Storytelling and crafts at the LL Museum of Heritage and Arts
Storytelling time for pre-school children at the Los Lunas Museum of Heritage and Arts is much more than just reading a book to them.
It helps build a foundation for their education, said Cynthia Shetter, director of the Los Lunas Library.
Every Wednesday at 10:30 a.m., the museum holds a storytelling and crafts hour, at no charge, for pre-school children and their parents.
The stories are read by museum and library staff including Librarian Heather Maez, Museum Technician Rico Gonzales, Museum Specialist Andrea Chavez, photographer and oral history transcriber B.G. Burr and Shetter.
The craft period offers a hands-on experience of the story theme.
Last week, the children and their guardians sat around as B. G. Burr, sat in front of the fireplace, as he read Anne F. Rockwell’s book, “Thanksgiving Day.”
Lively interaction with the children was initiated by Burr as he pointed to the pictures in the book and asked them questions.
The late James Fernandez and museum volunteer, Carol Rechkemmer started the program two summers ago to draw children and their parents into the museum.
“This program draws them in to photography, painting, history, so it exposes them to some cultural aspects of the community at an early age,” Shetter said, “as well as building their listening and reading skills, and social skills communicating with other children.”
Breanna Dominguez is a very shy 3-year-old, her mother Haydee Dominguez said, but coming to the storytelling hour has helped her open up and play with the other children.
As Breanna becomes involved in the story, her shy demeanor begins to dissolve. She boldly inspects 4-year-old Luis Chavez, who is also shy, but has become animated as he is swept up in the story.
He enthusiastically answers questions posed by the storyteller.
“It’s good for socializing, it’s good for their skills,” said Vicky Ulibarri, grandmother of 3-year-old Anagrace Garcia. “At first, I was thinking, ‘Gee, this is really tough,’ because I was doing all the work. Then, after a while, she started picking up the scissors, the crayons and pencils, the glue. It was a gradual thing, but she learned to get involved with the project, too.”
For young children who don’t have social skills outside their families, breaking into the unknown can be challenging enough, let alone learning new skills. But the story time program offers the opportunity for parents to prepare their child before they will start school.
“It’s a great program,” Dominguez said. “We love it.”
The crafts help them practice their hand and eye coordination and make abstract principles into tangible forms.

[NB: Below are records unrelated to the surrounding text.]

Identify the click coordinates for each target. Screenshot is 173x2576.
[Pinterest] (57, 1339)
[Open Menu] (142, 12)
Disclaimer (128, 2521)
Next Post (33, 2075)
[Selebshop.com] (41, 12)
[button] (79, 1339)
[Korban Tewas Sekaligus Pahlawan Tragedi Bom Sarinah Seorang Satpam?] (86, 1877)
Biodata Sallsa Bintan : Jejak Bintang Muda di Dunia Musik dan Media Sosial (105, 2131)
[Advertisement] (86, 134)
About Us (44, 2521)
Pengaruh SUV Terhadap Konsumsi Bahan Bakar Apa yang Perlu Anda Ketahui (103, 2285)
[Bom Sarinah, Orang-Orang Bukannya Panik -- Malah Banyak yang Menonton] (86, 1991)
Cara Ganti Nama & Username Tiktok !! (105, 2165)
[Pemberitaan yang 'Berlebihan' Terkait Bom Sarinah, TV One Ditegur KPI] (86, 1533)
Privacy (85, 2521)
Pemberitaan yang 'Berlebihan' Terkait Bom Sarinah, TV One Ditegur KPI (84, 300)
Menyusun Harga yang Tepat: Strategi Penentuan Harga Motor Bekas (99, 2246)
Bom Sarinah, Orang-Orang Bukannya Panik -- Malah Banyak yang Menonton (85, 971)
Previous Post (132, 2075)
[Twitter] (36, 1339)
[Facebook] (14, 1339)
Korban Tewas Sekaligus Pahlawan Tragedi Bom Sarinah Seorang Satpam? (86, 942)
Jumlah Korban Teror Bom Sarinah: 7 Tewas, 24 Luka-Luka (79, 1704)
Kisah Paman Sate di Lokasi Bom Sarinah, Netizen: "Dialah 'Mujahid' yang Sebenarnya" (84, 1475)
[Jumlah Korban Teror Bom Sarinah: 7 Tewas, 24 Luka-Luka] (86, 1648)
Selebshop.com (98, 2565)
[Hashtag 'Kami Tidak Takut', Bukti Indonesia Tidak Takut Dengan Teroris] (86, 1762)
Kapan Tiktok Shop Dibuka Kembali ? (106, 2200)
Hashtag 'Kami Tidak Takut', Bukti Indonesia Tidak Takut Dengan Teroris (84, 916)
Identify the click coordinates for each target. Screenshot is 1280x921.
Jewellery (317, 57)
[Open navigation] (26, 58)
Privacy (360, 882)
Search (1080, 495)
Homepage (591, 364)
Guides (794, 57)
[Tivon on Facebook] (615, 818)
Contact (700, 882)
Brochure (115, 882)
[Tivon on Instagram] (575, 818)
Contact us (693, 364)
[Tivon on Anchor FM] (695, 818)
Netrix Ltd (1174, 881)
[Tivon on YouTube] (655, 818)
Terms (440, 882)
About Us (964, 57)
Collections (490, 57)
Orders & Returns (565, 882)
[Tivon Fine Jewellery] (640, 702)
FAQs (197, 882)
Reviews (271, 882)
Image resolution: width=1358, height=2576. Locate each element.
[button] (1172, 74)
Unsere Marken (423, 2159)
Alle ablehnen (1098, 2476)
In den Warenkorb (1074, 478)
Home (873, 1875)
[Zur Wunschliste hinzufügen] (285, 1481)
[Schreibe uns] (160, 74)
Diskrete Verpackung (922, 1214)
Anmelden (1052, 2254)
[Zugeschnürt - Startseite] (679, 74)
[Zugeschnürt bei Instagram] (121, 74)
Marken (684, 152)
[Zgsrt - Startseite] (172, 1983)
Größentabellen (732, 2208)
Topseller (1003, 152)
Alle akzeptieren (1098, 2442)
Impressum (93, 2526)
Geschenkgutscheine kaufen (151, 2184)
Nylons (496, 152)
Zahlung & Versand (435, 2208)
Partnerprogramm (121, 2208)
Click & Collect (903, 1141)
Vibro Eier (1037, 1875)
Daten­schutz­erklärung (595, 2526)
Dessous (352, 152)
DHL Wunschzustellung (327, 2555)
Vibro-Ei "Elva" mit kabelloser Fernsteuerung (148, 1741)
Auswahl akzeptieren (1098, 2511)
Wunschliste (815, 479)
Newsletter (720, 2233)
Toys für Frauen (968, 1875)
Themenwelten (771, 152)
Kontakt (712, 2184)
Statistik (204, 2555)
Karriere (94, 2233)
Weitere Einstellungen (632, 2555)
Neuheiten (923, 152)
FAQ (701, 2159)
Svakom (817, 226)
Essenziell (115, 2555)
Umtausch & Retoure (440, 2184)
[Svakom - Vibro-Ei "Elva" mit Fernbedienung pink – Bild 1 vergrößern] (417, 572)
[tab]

“It gives the parents an outlet, too,” said Shetter. “It’s social interaction for the parents and grandparents.”
The program really has an impact on the children, and it’s one more way of fulfilling the village’s mission to make the community better for everyone, Shetter said.
“You want the kids raised here to stay here,” Shetter said. “A perfect example is Rico and Heather. They were both raised here in Valencia County, and now they’re giving back to the community because they’ve had a positive imprint.”
Maez has a bachelor’s degree in theater, and Gonzales has a bachelor’s in philosophy.
“I tell stories, too,” said Gonzales. “I worked as an educator for APS (Albuquerque Public Schools) for two years, mostly in elementary schools in the South Valley, and also Highlands High School. I worked in the library.
“As far as reading, culture and giving back to our community, I feel that philosophy really widened my perspective on universality and culture.”
Gonzales has done extensive research on many of the families and cultural traditions that make up the community.
The stories are always very age-appropriate and short, and the staff always get the children involved, said Ulibarri.
“One of Anagrace’s favorite was a story about a spider’s wedding,” Ulibarri said. “She enjoyed it so much, she wanted me to go to the library and check it out.”
“And Breanna’s favorite was the one about the pirates,” Dominguez said. “So much that she had to dress up for Halloween as a pirate, and she got a book, movies — you name it. She was so into it.”